Extracted records
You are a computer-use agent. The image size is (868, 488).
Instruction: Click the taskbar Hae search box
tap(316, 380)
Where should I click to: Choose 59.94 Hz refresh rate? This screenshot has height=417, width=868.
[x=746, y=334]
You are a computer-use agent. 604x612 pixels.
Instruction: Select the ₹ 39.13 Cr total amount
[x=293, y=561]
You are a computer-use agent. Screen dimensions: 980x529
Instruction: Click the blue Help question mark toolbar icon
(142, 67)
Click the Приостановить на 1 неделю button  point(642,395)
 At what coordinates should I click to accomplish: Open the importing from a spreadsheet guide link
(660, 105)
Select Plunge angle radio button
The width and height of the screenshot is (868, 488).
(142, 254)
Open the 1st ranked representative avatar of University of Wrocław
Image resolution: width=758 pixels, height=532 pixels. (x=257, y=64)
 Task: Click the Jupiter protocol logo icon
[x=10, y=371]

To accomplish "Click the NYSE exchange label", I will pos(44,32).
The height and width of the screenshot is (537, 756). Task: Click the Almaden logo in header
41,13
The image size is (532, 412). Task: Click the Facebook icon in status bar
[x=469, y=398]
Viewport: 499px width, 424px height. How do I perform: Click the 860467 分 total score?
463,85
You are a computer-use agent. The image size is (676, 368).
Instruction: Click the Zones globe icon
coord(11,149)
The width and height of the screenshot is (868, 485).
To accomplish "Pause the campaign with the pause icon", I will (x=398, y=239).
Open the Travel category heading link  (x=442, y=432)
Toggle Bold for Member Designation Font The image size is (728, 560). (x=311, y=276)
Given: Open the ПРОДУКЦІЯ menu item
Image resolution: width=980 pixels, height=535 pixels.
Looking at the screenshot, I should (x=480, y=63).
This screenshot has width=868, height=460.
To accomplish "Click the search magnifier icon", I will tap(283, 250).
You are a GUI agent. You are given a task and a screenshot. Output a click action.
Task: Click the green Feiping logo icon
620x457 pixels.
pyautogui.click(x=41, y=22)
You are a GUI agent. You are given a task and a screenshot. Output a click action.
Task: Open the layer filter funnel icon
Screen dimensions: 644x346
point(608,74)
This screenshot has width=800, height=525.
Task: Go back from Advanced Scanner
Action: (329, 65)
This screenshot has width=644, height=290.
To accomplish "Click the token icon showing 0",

**Exercise objective**
Return each line from the items above that contains the string "pixels", copied in full.

**The completed task**
You are a computer-use agent. 604x612 pixels.
Image resolution: width=758 pixels, height=532 pixels. (x=257, y=64)
Image resolution: width=980 pixels, height=535 pixels.
620x457 pixels.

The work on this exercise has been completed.